A growing number of lawyers are sharing the concern that possibly hundreds of orders signed by former Associate Judge Robert Newey may be void and unenforceable because he had already hit the mandatory retirement age for judges when Judge Denise Pratt first appointed him to be her Associate Judge.

I think that orders Judge Newey signed that were not also signed by Judges Pratt or Franklin are unlikely to be declared void.
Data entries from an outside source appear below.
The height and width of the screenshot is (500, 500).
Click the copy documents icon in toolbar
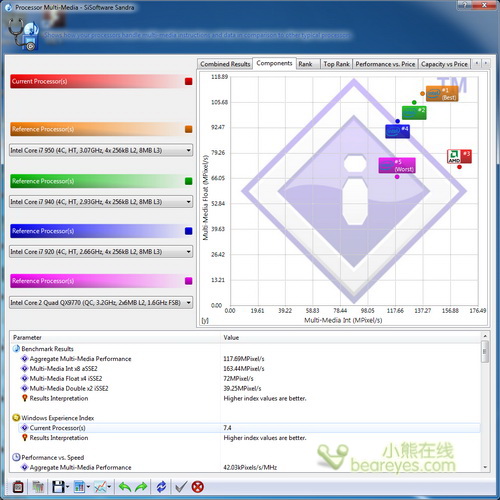coord(38,487)
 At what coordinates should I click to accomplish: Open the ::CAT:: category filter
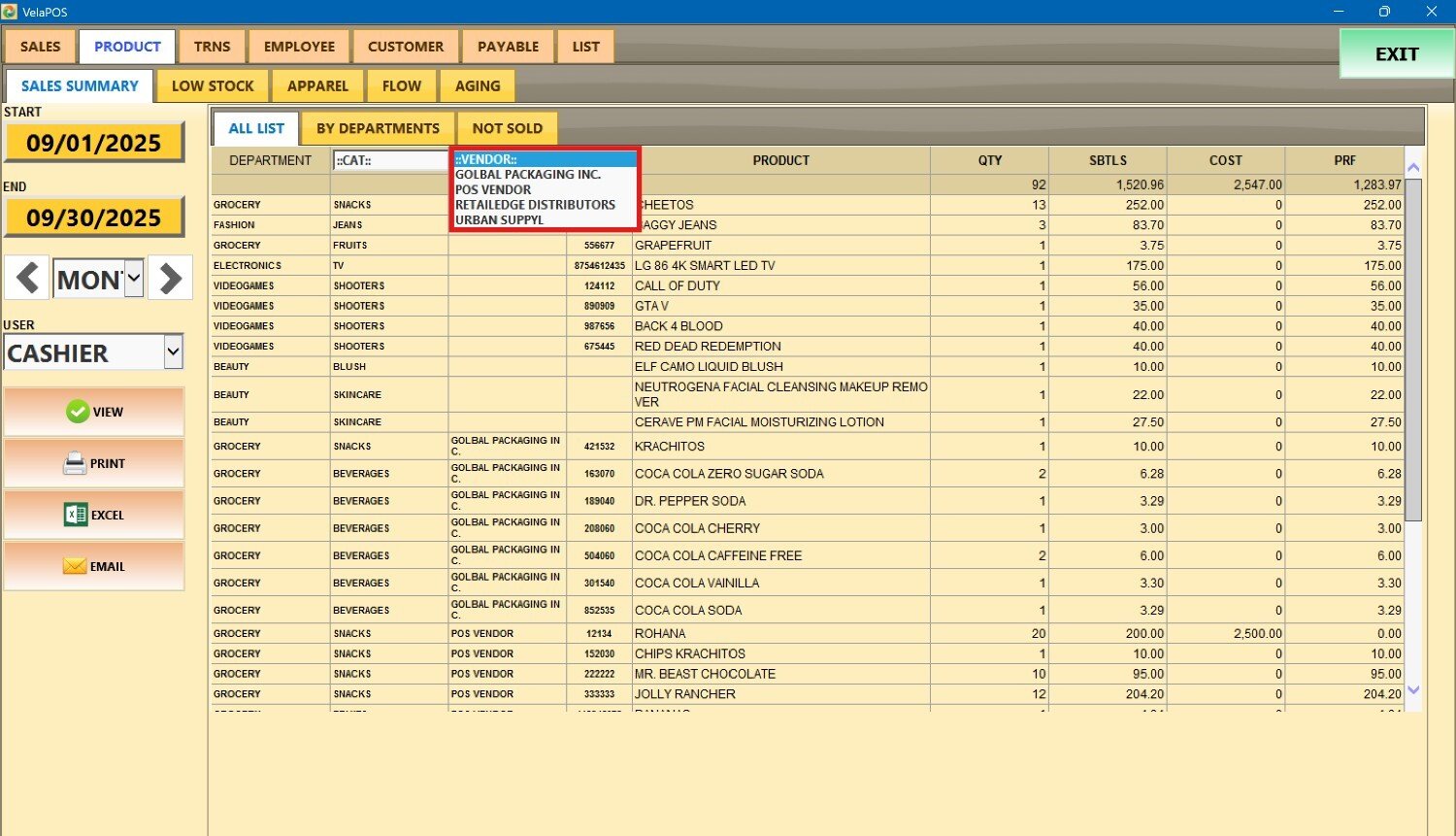(389, 160)
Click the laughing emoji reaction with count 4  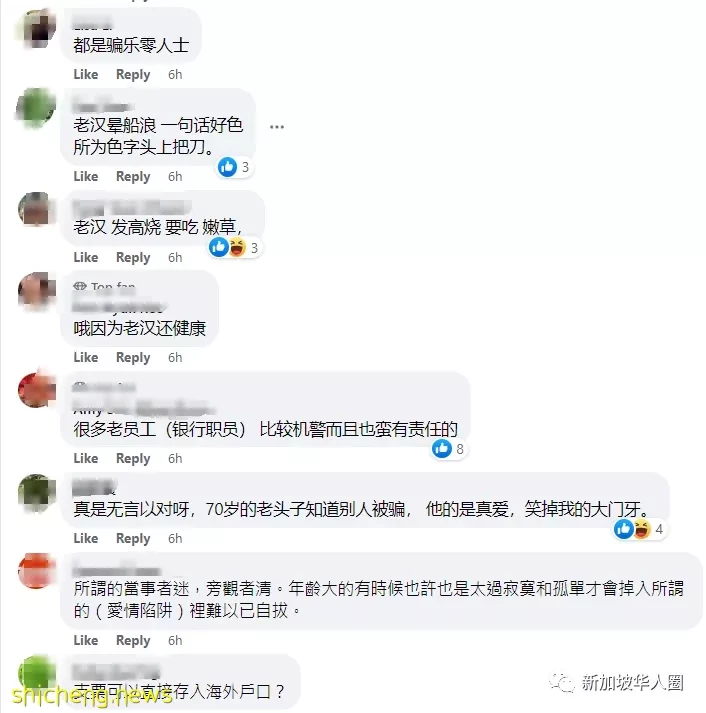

All orders signed by Judge Newey are presumed valid until a court rules otherwise.  However, some very smart lawyers have looked at a draft of this article and they feel there is a realistic chance that orders signed by Newey could be ruled void.  That could create a huge mess, at least for the relatively small number of orders Newey signed which Pratt or Franklin did not also sign.

At the very least, this matter raises several vexing issues that need to be answered to avoid future situations where a judge takes office who is not qualified by law for the position.

Here are the facts, which I verified by talking to David Farr and Robert Newey:

Bob Newey was born on October 28, 1935.   He turned 75 on October 28, 2010.  Newey became Judge Denise Pratt's Associate Judge in January 2011 after his 75th birthday.  Newey became Judge Alicia Franklin's Associate Judge on  June 17, 2014, after his 75th birthday, but during Pratt's original four year term.  Judge Newey retired in December 2014.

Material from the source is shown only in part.